Influence of cell proliferation on initiating activity of pure polychlorinated biphenyls and complex mixtures in resistant hepatocyte in vivo assays for carcinogenicity^{1, 2, 3}

The abilities of various pure polychlorinated biphenyls (PCB) and complex mixtures to generate resistant γ-glutamyltransferase (GGT)-positive hepatocellular nodules was evaluated in F344 rats in which hepatocytes were proliferating. The PCB examined were 2, 2’, 4, 4’, 5, 5’-hexachlorobiphenyl (CAS: 35065-27-1), 2, 2’, 4, 4’-tetrachlorobiphenyl, 2, 2’, 5, 5’-tetrachlorobiphenyl, Aroclor 1254 (CAS: 11097-69-1), and a prepared mixture of pure PCB isomers and congeners similar to those found in human breast milk.
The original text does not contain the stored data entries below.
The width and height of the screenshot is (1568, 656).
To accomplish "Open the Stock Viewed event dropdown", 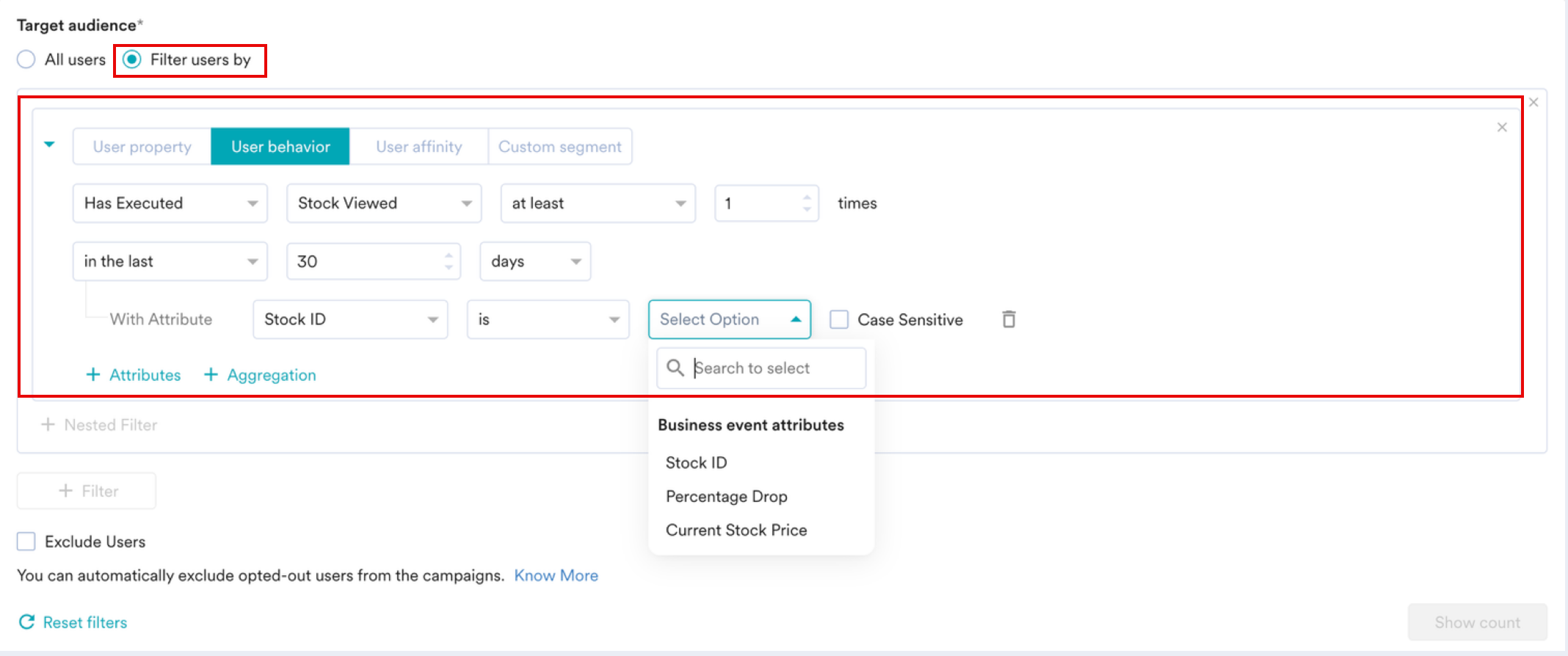I will tap(384, 203).
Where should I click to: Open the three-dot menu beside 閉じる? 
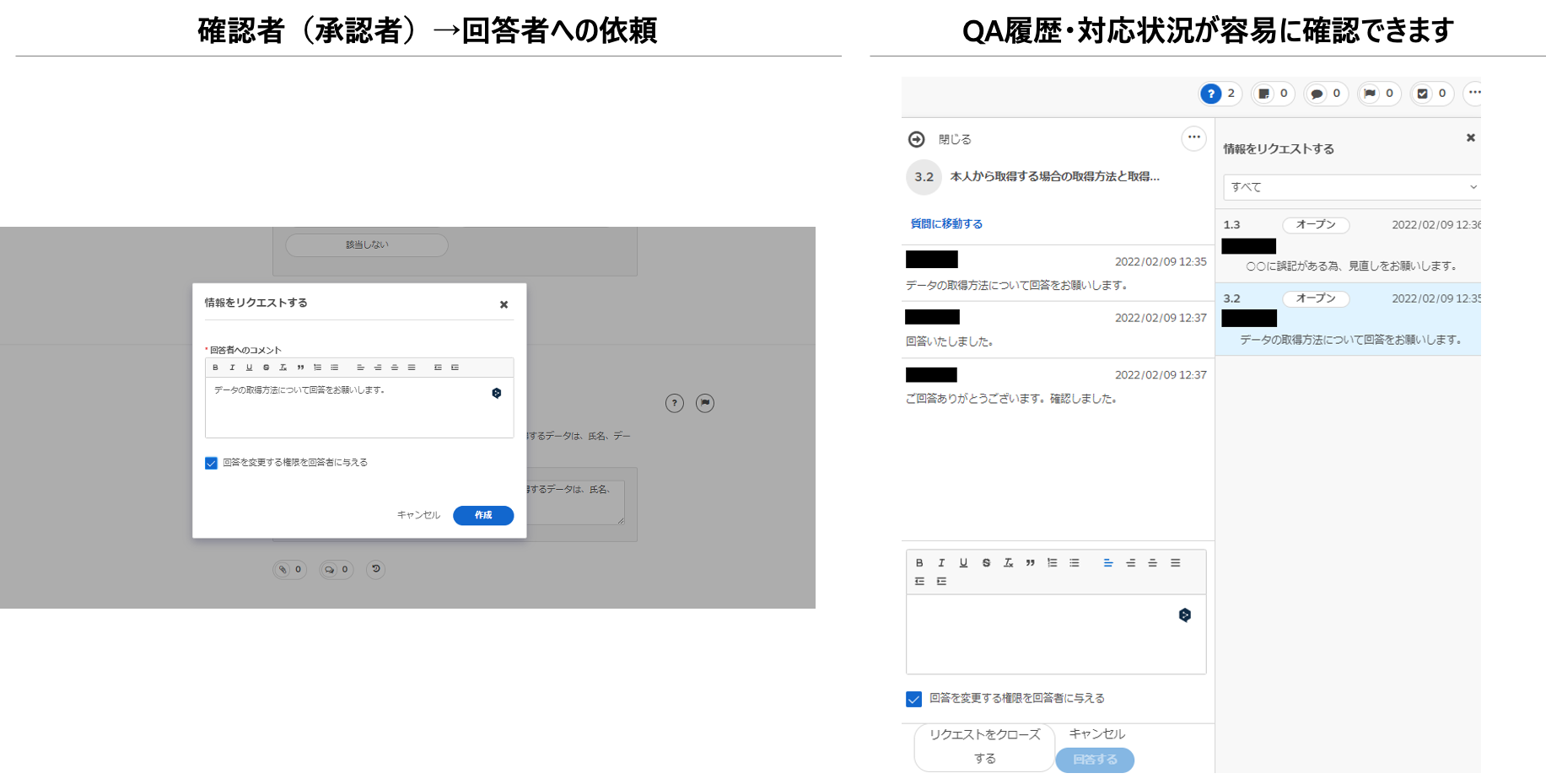(x=1193, y=137)
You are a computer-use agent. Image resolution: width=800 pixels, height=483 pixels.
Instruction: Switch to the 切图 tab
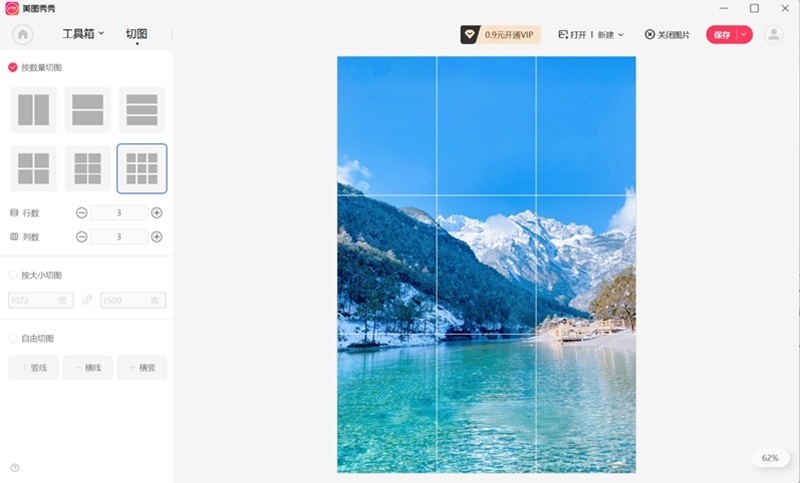(x=137, y=34)
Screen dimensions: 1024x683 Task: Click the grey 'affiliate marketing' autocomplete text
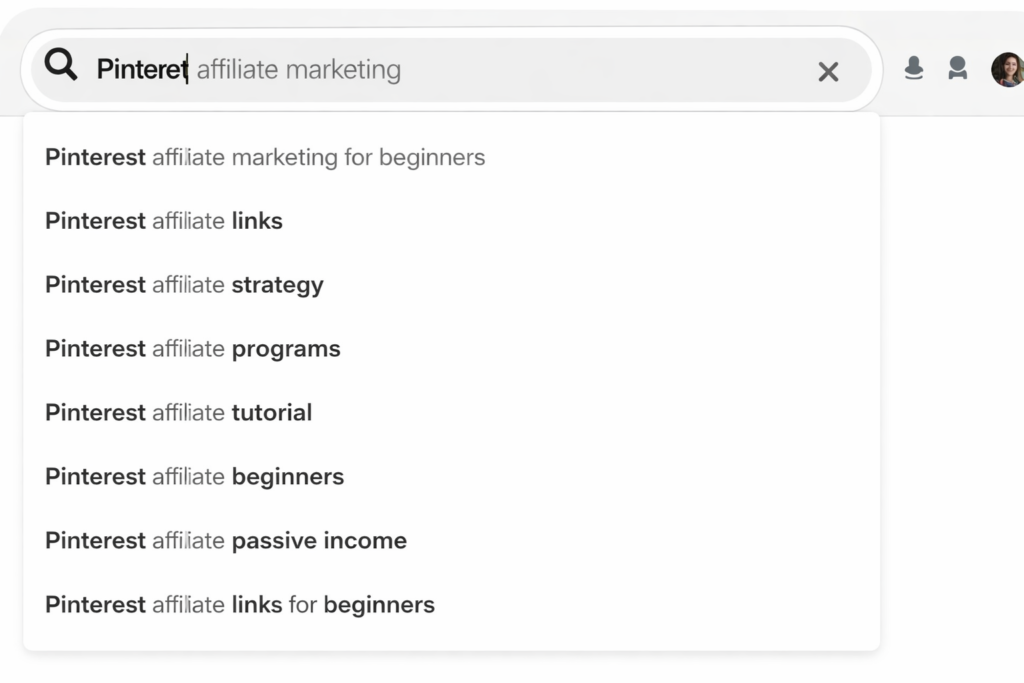pyautogui.click(x=299, y=69)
The PCB were administered either to male and female suckling rats (weekly for 3 wk) during liver growth or to adult male rats (150160 g body wt) previously subjected to two-thirds partial hepatectomy (PH). Rats were subsequently given a selection regimen consisting of 3 daily doses (20 mg/kg) of 2-acetylamino-ftuorene (2-FAA; CAS: 53-96-3) followed by either PH or necrotizing carbon tetrachloride (CAS: 56-23-5) in adult rats that previously underwent PH. None of the PCB exposures generated GGT-positive nodules after selection, whereas known initiators such as diethylnitrosamine (CAS: 55-18-5), 3-methylcholanthrene (CAS: 56-49-5), benzo[a]pyrene (CAS: 50-32-8), and 2-FAA were active initiators of nodules in suckling or hepatectomized rats. These findings indicate that short-term exposures to these PCB during liver cell proliferation do not show initiating action in an in vivo assay that detects both hepatic and nonhepatic initiating carcinogens.